** start of TEXT BLOCK **

Ready for ECM 2.0? Good. It’s Here.

As business embraces Web 2.0 technologies, what will happen to enterprise content management? There are several important issues raised by Web 2.0:

  • New ways of working. As individual participation and social networking pervade the enterprise, these new ways of working must be enabled while ensuring IT, compliance and other departments can maintain the control they require;
  • More and better metadata. As users generate an ever-greater volume of content, making sense of it will require more and better metadata that supports emerging and unexpected technologies such as data visualization and mashups;
  • Content managed everywhere. As a single content repository can no longer realistically meet demand, it must be replaced with a model that manages content no matter where it resides—even beyond an organization’s borders; and
  • Flexible infrastructure. As scalability expectations rise as a result of Web 2.0 technologies, the underlying infrastructure must become more flexible to manage changing application requirements without compromising security and compliance.

Enterprise 2.0
The broad emergence of dynamic and interactive UI technologies in the enterprise will take advantage of blogs, wikis, RSS feeds, mobile devices and more to facilitate user participation in content-enabled business processes—from within the enterprise as well as beyond. The key will be to facilitate collaboration and creativity without compromising the organization’s need to manage user-generated content.

Another key for the enterprise using Web 2.0 tools—which ARE contributing to new ways of collaborating and proving extraordinarily effective in ad-hoc workgroups—involves stepping up the requirements for security and scalability. This new collaboration isn’t constrained by organizational boundaries; bringing content-enabled applications to the extranet requires even greater protection to ensure things don’t spin out of control.

As your managed content assets grow to billions of objects, simply knowing what’s in there, and how to access it all, is not enough. How do you discover, and use, that information’s value? Search capabilities, no matter how sophisticated, won’t turn information into knowledge. Rather, organizations will rely on analytics and business intelligence to discover connections between people, processes and data, thus uncovering the buried knowledge implicit in information.

Web 2.0 applications require an even simpler way to expose and orchestrate content services. These applications must be dynamic; sometimes, as with mashups, they are even created by the users themselves. Content and business process management systems have already closed ranks. But as Web 2.0-era processes become more widespread, organizations must look beyond process simulation and optimization, making sure to include collaborative approaches in their process automation. In the end, process is not about performing a sequence of tasks, but about getting work done.

It’s impractical for most enterprises to move all their data into a single repository. Within the enterprise, the virtual repository has started addressing this constraint. But Web 2.0 means repositories can be distributed anywhere, inside and outside the enterprise—so the entire "cloud" must now be considered the new virtual repository.

EMC’s Vision for ECM 2.0
EMC has always offered search, metadata management and classification technologies. To that we’re adding folksonomies, social-based knowledge management and more. Top-down enterprise classification based on corporate taxonomies, coupled with community tagging and expertise management, will open a new world in business information value.

** end of TEXT BLOCK **
** start of AVAILABLE DATA **

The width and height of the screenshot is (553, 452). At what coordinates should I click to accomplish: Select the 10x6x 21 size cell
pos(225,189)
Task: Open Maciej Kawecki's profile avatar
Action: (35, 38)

** end of AVAILABLE DATA **

Edit the ECM 2.0 text between "As your managed" and "implicit in information.", inclusive, and give that portion again with "billions" changed to "millions".

→ **CORRECT OUTPUT**:
As your managed content assets grow to millions of objects, simply knowing what’s in there, and how to access it all, is not enough. How do you discover, and use, that information’s value? Search capabilities, no matter how sophisticated, won’t turn information into knowledge. Rather, organizations will rely on analytics and business intelligence to discover connections between people, processes and data, thus uncovering the buried knowledge implicit in information.